--- About this exercise ---
The data must be transcribed exactly, with no line missing.

Saved entries:
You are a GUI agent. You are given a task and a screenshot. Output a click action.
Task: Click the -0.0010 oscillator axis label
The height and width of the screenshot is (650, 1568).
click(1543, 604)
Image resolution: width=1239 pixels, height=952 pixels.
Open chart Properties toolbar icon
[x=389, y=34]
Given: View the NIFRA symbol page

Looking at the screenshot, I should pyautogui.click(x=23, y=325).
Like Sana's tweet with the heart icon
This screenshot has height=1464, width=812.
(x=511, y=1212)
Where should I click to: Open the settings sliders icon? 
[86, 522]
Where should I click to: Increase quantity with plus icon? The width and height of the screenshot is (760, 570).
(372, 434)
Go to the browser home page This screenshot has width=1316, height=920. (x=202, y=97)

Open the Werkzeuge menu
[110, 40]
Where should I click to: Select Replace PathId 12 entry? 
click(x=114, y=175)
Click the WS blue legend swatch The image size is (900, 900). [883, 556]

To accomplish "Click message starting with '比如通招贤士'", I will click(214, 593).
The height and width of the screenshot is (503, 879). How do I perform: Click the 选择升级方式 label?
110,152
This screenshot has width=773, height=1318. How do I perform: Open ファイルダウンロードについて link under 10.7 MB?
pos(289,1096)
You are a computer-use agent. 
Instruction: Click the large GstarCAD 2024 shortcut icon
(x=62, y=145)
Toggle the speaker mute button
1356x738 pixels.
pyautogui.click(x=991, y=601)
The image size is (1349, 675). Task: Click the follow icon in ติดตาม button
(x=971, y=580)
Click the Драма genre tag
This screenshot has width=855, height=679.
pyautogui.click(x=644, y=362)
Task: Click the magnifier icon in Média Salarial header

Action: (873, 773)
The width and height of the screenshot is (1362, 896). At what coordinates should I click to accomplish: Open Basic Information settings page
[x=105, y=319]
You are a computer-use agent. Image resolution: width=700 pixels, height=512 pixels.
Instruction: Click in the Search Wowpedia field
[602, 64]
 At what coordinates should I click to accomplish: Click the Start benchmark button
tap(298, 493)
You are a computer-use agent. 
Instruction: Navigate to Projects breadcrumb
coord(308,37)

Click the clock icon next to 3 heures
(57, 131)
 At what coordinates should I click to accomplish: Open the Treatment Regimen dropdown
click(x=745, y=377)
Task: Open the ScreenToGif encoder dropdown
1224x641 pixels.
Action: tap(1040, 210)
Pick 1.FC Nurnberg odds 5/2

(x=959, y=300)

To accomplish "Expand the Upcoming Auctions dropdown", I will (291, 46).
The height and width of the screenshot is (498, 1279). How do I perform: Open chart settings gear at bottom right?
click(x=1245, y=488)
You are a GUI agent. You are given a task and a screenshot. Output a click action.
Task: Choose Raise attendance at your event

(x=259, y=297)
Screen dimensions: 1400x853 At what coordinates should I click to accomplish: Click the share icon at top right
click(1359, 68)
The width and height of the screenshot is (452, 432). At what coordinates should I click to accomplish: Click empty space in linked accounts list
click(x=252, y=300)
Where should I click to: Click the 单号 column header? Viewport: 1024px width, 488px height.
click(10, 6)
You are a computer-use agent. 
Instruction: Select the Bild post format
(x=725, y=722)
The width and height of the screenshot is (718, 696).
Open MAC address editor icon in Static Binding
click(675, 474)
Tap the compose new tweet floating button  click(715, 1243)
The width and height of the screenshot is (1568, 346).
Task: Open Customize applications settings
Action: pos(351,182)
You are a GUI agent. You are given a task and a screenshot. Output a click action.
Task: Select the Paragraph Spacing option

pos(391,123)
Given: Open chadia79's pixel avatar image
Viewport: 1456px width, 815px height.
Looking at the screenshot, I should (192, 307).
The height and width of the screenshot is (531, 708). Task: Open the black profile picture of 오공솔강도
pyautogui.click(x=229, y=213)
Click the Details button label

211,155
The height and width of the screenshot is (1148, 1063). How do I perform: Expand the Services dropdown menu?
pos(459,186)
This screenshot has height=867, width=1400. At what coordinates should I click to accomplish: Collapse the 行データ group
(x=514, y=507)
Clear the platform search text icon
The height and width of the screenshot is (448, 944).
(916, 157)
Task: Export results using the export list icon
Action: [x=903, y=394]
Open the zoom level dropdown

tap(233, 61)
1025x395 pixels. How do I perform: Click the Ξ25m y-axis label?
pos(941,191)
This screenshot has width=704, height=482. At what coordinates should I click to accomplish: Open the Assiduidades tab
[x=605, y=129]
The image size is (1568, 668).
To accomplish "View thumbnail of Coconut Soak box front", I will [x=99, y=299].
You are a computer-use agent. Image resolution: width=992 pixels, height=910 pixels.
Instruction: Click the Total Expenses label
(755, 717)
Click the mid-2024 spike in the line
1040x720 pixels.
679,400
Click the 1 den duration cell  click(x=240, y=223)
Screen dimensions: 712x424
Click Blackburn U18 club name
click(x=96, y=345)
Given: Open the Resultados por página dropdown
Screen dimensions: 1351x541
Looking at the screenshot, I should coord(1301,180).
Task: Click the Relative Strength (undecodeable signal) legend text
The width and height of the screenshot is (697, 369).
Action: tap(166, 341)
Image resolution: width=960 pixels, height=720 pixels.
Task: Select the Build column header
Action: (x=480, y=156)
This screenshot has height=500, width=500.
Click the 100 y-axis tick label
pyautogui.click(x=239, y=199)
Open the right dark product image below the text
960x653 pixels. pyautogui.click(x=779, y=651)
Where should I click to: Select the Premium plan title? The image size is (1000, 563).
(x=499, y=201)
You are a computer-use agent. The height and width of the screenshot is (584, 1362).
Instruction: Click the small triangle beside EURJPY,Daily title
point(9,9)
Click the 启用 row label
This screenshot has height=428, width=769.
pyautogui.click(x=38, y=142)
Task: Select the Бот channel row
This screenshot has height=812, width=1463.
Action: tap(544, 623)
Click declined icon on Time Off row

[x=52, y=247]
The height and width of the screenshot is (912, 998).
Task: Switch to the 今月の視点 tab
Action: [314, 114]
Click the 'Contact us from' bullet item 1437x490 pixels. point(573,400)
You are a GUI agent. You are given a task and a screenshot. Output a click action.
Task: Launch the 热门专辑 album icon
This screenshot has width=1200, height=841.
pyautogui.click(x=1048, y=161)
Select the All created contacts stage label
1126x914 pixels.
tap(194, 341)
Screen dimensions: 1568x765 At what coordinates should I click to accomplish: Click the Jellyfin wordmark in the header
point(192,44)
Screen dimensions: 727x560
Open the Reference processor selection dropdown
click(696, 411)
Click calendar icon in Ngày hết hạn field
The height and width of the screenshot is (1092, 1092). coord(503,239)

--- Response area ---
You are a GUI agent. You are given a task and a screenshot. Output a click action.
Task: Click the -0.0010 oscillator axis label
The height and width of the screenshot is (650, 1568).
click(1543, 604)
Image resolution: width=1239 pixels, height=952 pixels.
Open chart Properties toolbar icon
[x=389, y=34]
Given: View the NIFRA symbol page

Looking at the screenshot, I should pyautogui.click(x=23, y=325).
Like Sana's tweet with the heart icon
This screenshot has height=1464, width=812.
(x=511, y=1212)
Where should I click to: Open the settings sliders icon? 
[86, 522]
Where should I click to: Increase quantity with plus icon? The width and height of the screenshot is (760, 570).
(372, 434)
Go to the browser home page This screenshot has width=1316, height=920. (x=202, y=97)

Open the Werkzeuge menu
[110, 40]
Where should I click to: Select Replace PathId 12 entry? 
click(x=114, y=175)
Click the WS blue legend swatch The image size is (900, 900). [883, 556]

To accomplish "Click message starting with '比如通招贤士'", I will click(214, 593).
The height and width of the screenshot is (503, 879). How do I perform: Click the 选择升级方式 label?
110,152
This screenshot has width=773, height=1318. How do I perform: Open ファイルダウンロードについて link under 10.7 MB?
pos(289,1096)
You are a computer-use agent. 
Instruction: Click the large GstarCAD 2024 shortcut icon
(x=62, y=145)
Toggle the speaker mute button
1356x738 pixels.
pyautogui.click(x=991, y=601)
The image size is (1349, 675). Task: Click the follow icon in ติดตาม button
(x=971, y=580)
Click the Драма genre tag
This screenshot has width=855, height=679.
pyautogui.click(x=644, y=362)
Task: Click the magnifier icon in Média Salarial header

Action: (873, 773)
The width and height of the screenshot is (1362, 896). At what coordinates should I click to accomplish: Open Basic Information settings page
[x=105, y=319]
You are a computer-use agent. Image resolution: width=700 pixels, height=512 pixels.
Instruction: Click in the Search Wowpedia field
[602, 64]
 At what coordinates should I click to accomplish: Click the Start benchmark button
tap(298, 493)
You are a computer-use agent. 
Instruction: Navigate to Projects breadcrumb
coord(308,37)

Click the clock icon next to 3 heures
(57, 131)
 At what coordinates should I click to accomplish: Open the Treatment Regimen dropdown
click(x=745, y=377)
Task: Open the ScreenToGif encoder dropdown
1224x641 pixels.
Action: tap(1040, 210)
Pick 1.FC Nurnberg odds 5/2

(x=959, y=300)

To accomplish "Expand the Upcoming Auctions dropdown", I will (291, 46).
The height and width of the screenshot is (498, 1279). How do I perform: Open chart settings gear at bottom right?
click(x=1245, y=488)
You are a GUI agent. You are given a task and a screenshot. Output a click action.
Task: Choose Raise attendance at your event

(x=259, y=297)
Screen dimensions: 1400x853 At what coordinates should I click to accomplish: Click the share icon at top right
click(1359, 68)
The width and height of the screenshot is (452, 432). At what coordinates should I click to accomplish: Click empty space in linked accounts list
click(x=252, y=300)
Where should I click to: Click the 单号 column header? Viewport: 1024px width, 488px height.
click(10, 6)
You are a computer-use agent. 
Instruction: Select the Bild post format
(x=725, y=722)
The width and height of the screenshot is (718, 696).
Open MAC address editor icon in Static Binding
click(675, 474)
Tap the compose new tweet floating button  click(715, 1243)
The width and height of the screenshot is (1568, 346).
Task: Open Customize applications settings
Action: pos(351,182)
You are a GUI agent. You are given a task and a screenshot. Output a click action.
Task: Select the Paragraph Spacing option

pos(391,123)
Given: Open chadia79's pixel avatar image
Viewport: 1456px width, 815px height.
Looking at the screenshot, I should (192, 307).
The height and width of the screenshot is (531, 708). Task: Open the black profile picture of 오공솔강도
pyautogui.click(x=229, y=213)
Click the Details button label

211,155
The height and width of the screenshot is (1148, 1063). How do I perform: Expand the Services dropdown menu?
pos(459,186)
This screenshot has height=867, width=1400. At what coordinates should I click to accomplish: Collapse the 行データ group
(x=514, y=507)
Clear the platform search text icon
The height and width of the screenshot is (448, 944).
(916, 157)
Task: Export results using the export list icon
Action: [x=903, y=394]
Open the zoom level dropdown

tap(233, 61)
1025x395 pixels. How do I perform: Click the Ξ25m y-axis label?
pos(941,191)
This screenshot has width=704, height=482. At what coordinates should I click to accomplish: Open the Assiduidades tab
[x=605, y=129]
The image size is (1568, 668).
To accomplish "View thumbnail of Coconut Soak box front", I will [x=99, y=299].
You are a computer-use agent. Image resolution: width=992 pixels, height=910 pixels.
Instruction: Click the Total Expenses label
(755, 717)
Click the mid-2024 spike in the line
1040x720 pixels.
679,400
Click the 1 den duration cell  click(x=240, y=223)
Screen dimensions: 712x424
Click Blackburn U18 club name
click(x=96, y=345)
Given: Open the Resultados por página dropdown
Screen dimensions: 1351x541
Looking at the screenshot, I should coord(1301,180).
Task: Click the Relative Strength (undecodeable signal) legend text
The width and height of the screenshot is (697, 369).
Action: tap(166, 341)
Image resolution: width=960 pixels, height=720 pixels.
Task: Select the Build column header
Action: (x=480, y=156)
This screenshot has height=500, width=500.
Click the 100 y-axis tick label
pyautogui.click(x=239, y=199)
Open the right dark product image below the text
960x653 pixels. pyautogui.click(x=779, y=651)
Where should I click to: Select the Premium plan title? The image size is (1000, 563).
(x=499, y=201)
You are a computer-use agent. The height and width of the screenshot is (584, 1362).
Instruction: Click the small triangle beside EURJPY,Daily title
point(9,9)
Click the 启用 row label
This screenshot has height=428, width=769.
pyautogui.click(x=38, y=142)
Task: Select the Бот channel row
This screenshot has height=812, width=1463.
Action: tap(544, 623)
Click declined icon on Time Off row

[x=52, y=247]
The height and width of the screenshot is (912, 998).
Task: Switch to the 今月の視点 tab
Action: [314, 114]
Click the 'Contact us from' bullet item 1437x490 pixels. point(573,400)
You are a GUI agent. You are given a task and a screenshot. Output a click action.
Task: Launch the 热门专辑 album icon
This screenshot has width=1200, height=841.
pyautogui.click(x=1048, y=161)
Select the All created contacts stage label
1126x914 pixels.
tap(194, 341)
Screen dimensions: 1568x765 At what coordinates should I click to accomplish: Click the Jellyfin wordmark in the header
point(192,44)
Screen dimensions: 727x560
Open the Reference processor selection dropdown
click(696, 411)
Click calendar icon in Ngày hết hạn field
The height and width of the screenshot is (1092, 1092). coord(503,239)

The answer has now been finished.